Pub Date: June 1st, 1980
Publisher: Louisiana State Univ. Press

Dutch-born Tobias Nord, 48 and divorced and the chairman of neurology at a Manhattan teaching hospital, can't sleep. Things gnaw at him, ranging from the inefficiency of the hospital elevator system to hospital politics, from telling the young they're dying to his genetic disposition for melancholy. He finds momentary solace in talking now and then with a patient who was an Allied WW II soldier, a liberator from the Nazis that Tobias has so hated all his life. But what he really needs is a vacation--and he takes one, to the Riviera, where he meets Carlotta, a young Italian philosophy professor who makes him happy.
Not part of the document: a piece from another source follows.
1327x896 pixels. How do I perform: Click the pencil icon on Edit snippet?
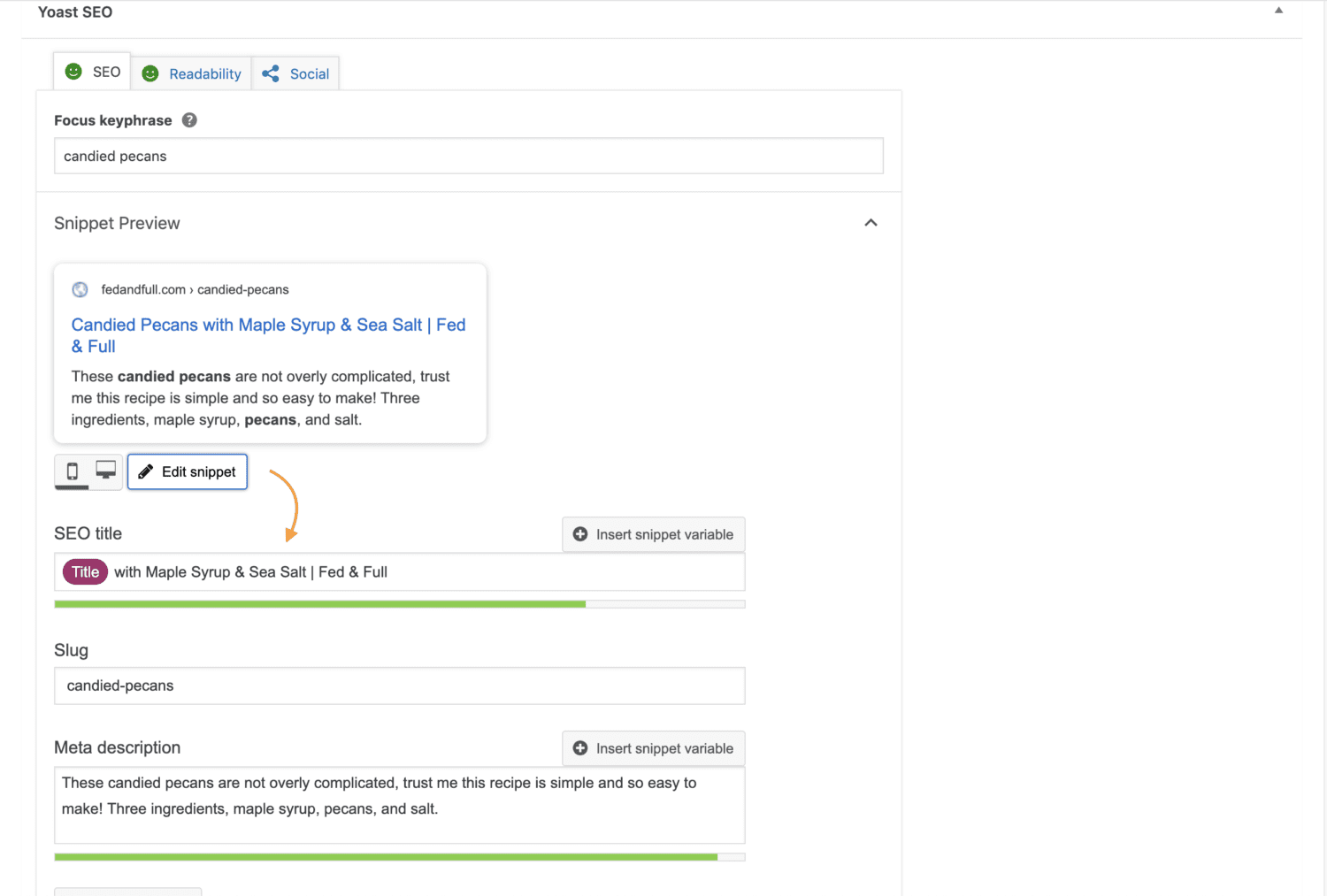click(145, 471)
But it's not long-term. Stopping off in Holland on his way back home, he's struck by ""how many words ended with -je, meaning 'little': cup was kopje--a little cup--tafelie for table, bierje for beer. . . . I started to suffer a Lilliputian delusion: I was visiting a country for children."" Home in New York, he has a little fun with a nurse; what revives him, though, is a good old fashioned power-struggle (which he wins). Strobos, a neurologist himself, portrays Nord's decent but deep accidie smartly, dryly, and economically. But the novel picks up the malaise a bit itself: it steps out and away, and rarely is there any advance. So: aimless--but firmly, gracefully so.